Riconoscete qualcuno di noto nelle fotografie? Sì, sono Ipazia e Silvano, i miei figli, ospiti del bellissimo orto di Lucia; un ricordo di questo luglio, condiviso con piacere con i miei lettori.

  • Ciao Lucia, e grazie della tua disponibilità!

Ciao Annalisa, grazie a te per l’ospitalità nel tuo spazio!

  • Vuoi raccontarci un po’ di te?

Volentieri.. mi chiamo Lucia, da circa 3 anni e mezzo vivo a Genova, insieme al mio compagno, 3 gatti e un cane di nome Medora.

Sono nata e cresciuta in grandi città, Milano e poi Berlino, dove avevo uno stile di vita piuttosto stressante, nel quale a un certo punto non mi riconoscevo più. Passavo tanto tempo in macchina, nel traffico, lavoravo lontana da casa e nel poco tempo che rimaneva per me e gli affetti ero sempre stanca. Mi lamentavo di continuo e a un certo punto non mi sopportavo più.

Quando sono rimasta disoccupata, ho avvertito che quella situazione di difficoltà poteva essere un’opportunità per cambiare e decidere per davvero cosa volevo fare. Tra mille dubbi e paure, mi sono quindi trasferita in un contesto meno caotico, a due passi dal mare, dove ho potuto fare a meno della macchina, cosa che ha comportato una riduzione delle spese e muovermi di più a piedi, in bicicletta o con i mezzi pubblici. Ho iniziato a informarmi su temi come l’autoproduzione, ricercando insieme al mio compagno un modo più frugale di vivere, e non per questo meno ricco, soprattutto con l’entusiasmo che accompagna le nuove scoperte e la voglia di riappropriarci di antichi saperi andati perduti. Pur non vivendo in campagna, stiamo ricreando un orto sul nostro terrazzo, dove coltiviamo pomodori, zucchine, melanzane, peperoni, le erbe aromatiche, fragole… abbiamo ancora tanto da imparare, ma osserviamo la Natura, chiediamo consiglio a chi ha già fatto percorsi simili, e non smettiamo di approfondire. Prima di muovere i primi passi nell’autoproduzione pensavo che occorresse necessariamente vivere in campagna, in realtà mi sono resa conto di quanto fosse solo un limite della mia mente.
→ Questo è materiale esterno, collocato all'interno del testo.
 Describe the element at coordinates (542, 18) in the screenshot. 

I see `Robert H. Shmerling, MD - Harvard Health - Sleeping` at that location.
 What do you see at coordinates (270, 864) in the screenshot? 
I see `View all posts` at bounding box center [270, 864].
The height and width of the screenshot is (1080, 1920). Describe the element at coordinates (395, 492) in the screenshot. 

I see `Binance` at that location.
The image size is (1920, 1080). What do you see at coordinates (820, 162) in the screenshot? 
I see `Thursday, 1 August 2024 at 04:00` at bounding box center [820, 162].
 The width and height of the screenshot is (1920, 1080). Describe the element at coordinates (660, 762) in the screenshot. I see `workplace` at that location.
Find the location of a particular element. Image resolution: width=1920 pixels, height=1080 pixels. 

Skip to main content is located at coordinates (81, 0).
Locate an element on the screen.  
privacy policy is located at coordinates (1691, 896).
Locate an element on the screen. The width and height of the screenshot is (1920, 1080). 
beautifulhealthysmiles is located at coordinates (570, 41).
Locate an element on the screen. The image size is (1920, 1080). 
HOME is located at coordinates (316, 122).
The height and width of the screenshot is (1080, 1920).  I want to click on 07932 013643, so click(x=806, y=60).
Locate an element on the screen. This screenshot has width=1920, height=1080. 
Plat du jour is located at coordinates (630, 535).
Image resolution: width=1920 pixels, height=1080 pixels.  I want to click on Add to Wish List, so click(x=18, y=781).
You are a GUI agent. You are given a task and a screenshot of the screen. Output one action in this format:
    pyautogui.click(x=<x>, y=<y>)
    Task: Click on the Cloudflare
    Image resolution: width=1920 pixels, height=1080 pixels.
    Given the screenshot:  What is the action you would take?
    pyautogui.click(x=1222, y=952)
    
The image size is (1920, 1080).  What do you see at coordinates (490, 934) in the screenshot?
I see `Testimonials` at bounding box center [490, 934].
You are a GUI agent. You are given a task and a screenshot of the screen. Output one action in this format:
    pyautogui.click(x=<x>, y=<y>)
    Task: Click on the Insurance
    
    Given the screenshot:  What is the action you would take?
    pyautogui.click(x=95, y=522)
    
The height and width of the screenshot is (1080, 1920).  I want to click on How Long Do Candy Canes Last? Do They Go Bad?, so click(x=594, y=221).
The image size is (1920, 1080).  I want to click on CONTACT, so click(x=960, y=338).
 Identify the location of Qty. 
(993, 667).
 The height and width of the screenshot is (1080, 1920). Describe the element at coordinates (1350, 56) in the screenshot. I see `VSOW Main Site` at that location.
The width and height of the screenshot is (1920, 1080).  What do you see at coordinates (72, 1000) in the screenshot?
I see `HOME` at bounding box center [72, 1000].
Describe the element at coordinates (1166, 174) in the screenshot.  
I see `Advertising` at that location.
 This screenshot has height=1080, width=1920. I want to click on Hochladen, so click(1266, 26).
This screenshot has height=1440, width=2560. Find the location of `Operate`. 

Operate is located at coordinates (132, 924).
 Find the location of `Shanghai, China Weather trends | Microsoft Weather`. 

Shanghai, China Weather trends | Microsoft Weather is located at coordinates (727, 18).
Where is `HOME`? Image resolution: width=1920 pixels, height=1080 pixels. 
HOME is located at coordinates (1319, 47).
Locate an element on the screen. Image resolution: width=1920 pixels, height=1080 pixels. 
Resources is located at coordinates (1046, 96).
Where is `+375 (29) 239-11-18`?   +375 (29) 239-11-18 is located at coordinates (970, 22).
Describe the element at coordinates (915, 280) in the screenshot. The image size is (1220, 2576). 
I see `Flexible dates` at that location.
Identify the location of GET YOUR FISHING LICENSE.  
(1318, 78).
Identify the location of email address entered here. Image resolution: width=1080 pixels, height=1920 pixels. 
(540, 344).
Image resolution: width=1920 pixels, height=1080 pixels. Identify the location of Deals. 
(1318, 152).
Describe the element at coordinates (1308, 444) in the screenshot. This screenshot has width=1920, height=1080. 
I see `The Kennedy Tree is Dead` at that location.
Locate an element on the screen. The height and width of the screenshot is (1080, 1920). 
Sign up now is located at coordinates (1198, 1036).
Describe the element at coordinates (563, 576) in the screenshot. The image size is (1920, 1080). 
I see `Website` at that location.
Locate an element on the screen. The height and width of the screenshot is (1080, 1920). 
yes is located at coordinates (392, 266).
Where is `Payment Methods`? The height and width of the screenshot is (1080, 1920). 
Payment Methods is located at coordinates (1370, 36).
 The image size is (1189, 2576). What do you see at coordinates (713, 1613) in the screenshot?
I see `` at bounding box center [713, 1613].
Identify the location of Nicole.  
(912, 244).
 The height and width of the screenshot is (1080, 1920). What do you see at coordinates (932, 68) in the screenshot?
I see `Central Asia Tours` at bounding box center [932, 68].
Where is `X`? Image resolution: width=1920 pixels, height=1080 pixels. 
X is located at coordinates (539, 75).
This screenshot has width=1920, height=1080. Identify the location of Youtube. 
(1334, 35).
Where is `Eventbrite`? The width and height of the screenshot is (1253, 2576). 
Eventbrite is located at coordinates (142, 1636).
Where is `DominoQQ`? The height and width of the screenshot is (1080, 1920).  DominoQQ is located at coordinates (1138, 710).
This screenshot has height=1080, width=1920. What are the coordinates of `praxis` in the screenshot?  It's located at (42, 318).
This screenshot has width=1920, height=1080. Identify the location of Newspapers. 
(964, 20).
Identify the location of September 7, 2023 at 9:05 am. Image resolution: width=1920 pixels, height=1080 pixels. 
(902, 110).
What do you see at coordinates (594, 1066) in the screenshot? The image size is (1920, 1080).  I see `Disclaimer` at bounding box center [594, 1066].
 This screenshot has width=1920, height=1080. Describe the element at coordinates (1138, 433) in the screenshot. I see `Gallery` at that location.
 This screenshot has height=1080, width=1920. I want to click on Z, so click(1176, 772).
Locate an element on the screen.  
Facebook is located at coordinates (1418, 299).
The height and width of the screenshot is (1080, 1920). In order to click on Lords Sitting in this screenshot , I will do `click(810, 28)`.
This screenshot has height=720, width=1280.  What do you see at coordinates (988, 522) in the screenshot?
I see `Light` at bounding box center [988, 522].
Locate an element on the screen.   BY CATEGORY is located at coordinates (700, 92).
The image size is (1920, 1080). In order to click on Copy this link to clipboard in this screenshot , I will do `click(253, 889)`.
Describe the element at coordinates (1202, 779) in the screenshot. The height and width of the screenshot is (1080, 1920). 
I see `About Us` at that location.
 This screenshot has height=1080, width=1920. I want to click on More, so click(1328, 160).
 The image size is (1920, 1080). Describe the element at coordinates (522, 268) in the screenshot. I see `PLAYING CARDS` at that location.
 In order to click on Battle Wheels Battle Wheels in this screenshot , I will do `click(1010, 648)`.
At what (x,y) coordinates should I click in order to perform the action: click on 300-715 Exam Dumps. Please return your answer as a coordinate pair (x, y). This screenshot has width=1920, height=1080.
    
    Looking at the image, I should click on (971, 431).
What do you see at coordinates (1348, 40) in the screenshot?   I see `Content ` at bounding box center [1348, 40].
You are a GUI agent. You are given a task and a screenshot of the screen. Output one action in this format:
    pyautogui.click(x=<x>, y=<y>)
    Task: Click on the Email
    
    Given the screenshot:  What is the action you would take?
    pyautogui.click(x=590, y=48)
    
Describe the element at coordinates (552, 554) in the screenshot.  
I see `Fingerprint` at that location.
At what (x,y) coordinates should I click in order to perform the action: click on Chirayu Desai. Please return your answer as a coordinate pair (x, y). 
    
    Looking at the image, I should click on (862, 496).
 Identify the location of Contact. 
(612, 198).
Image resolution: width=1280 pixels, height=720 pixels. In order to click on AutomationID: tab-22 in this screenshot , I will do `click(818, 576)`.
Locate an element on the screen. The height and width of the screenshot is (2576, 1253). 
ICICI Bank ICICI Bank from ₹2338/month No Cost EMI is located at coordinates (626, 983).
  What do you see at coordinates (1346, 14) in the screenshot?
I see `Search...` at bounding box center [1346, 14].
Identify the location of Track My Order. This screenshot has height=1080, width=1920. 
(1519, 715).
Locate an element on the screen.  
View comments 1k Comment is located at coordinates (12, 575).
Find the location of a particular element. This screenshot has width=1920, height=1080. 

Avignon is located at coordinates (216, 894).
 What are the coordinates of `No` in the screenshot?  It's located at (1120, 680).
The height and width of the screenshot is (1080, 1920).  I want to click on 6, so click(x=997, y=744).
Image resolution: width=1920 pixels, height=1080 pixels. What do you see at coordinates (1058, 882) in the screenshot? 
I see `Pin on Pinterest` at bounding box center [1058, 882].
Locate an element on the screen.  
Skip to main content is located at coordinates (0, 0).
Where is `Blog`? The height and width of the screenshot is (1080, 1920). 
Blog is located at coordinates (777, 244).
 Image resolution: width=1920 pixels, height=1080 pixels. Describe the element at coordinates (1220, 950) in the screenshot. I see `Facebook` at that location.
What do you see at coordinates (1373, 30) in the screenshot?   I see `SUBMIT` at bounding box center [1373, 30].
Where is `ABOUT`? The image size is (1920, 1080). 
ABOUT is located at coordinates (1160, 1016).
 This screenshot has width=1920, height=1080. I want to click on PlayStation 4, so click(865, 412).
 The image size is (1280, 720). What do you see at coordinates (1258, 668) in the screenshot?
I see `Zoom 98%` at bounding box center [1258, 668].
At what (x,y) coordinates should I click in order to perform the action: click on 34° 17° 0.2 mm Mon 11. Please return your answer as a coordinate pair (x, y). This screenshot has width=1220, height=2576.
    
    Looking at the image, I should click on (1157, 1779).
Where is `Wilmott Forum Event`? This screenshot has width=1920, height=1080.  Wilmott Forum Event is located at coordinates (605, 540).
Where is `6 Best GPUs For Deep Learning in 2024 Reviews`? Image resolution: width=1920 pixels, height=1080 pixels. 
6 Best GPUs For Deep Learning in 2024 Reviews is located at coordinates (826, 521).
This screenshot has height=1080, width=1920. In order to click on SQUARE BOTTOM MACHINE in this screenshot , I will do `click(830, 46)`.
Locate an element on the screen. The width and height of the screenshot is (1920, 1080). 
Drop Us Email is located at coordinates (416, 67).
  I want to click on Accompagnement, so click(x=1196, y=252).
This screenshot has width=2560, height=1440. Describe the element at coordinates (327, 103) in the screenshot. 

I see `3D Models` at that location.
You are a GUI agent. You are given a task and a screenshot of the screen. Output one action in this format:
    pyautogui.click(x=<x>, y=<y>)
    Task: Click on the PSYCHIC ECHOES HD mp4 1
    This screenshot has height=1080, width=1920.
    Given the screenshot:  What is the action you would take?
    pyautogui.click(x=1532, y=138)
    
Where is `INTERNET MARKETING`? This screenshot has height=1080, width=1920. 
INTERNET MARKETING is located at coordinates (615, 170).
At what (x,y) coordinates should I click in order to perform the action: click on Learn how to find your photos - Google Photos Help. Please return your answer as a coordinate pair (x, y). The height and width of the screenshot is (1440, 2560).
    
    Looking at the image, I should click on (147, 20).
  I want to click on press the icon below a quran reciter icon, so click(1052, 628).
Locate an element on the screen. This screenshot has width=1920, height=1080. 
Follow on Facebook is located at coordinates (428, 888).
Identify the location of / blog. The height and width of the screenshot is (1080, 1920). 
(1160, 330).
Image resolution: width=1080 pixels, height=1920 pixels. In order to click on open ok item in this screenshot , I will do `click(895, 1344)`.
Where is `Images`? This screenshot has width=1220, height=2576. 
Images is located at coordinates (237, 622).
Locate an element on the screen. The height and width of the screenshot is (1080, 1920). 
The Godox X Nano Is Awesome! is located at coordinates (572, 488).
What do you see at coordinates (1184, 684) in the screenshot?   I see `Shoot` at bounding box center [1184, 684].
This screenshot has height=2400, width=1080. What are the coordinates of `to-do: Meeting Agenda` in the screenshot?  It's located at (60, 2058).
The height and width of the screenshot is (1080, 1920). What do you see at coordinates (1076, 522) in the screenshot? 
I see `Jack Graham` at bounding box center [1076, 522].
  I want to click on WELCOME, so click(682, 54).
Chiunque può dedicarsi all’autoproduzione, ciascuno secondo le proprie possibilità, anche se si vive in un monolocale con un piccolo davanzale dove far crescere qualche piantina di basilico. Le possibilità sono davvero infinite. Un altro tema a me molto caro è la decrescita. A questo proposito siamo riusciti ad arredare quasi tutta la nostra casa con mobili recuperati da amici, che altrimenti li avrebbero buttati, oppure andando direttamente al centro raccolta e smistamento della nostra città, dove viene data nuova vita ai mobili e oggetti che non servono più.

  • Perché ‘Balena volante’?

La Balena Volante rappresenta un’utopia, la stessa che viene descritta tanto bene in una frase di Eduardo Galeano a me molto cara: “L’utopia è come l’orizzonte… cammino due passi e si allontana due passi, cammino dieci passi e si allontana dieci passi. L’orizzonte è irraggiungibile. E allora a cosa serve l’utopia?A questo: serve per continuare a camminare.” Continuare a camminare, anche quando non vedo la meta, ma con la consapevolezza di non poter fare altrimenti: ecco per me l’essenza della Balena Volante.

  • Il tuo blog unisce rigore formale nelle scelte linguistiche ed estetiche, dimensione familiare e quotidianità. Un mix sapiente e allettante. Raccontaci: come nascono i tuoi articoli e quanto tempo dedichi?

Mi piace mettere cura nei dettagli, fare del mio meglio con gli strumenti che ho a disposizione. Spesso mi chiedono delle foto, che macchina uso, se ho i faretti… In realtà le foto sono tutte fatte con il mio telefono, perché al momento non possiedo una macchina fotografica, mentre la luce è quella naturale della finestra della cucina.

Negli anni il blog ha subito diversi cambiamenti, ho cercato di migliorarne la leggibilità, di renderlo più accessibile. E’ in continua evoluzione, come me del resto! In questo momento sono particolarmente contenta, perché sono riuscita a realizzarlo da sola, come autodidatta, su misura per me, seguendo decine di tutorial su youtube e facendo domande ad altre amiche blogger più tecnologiche.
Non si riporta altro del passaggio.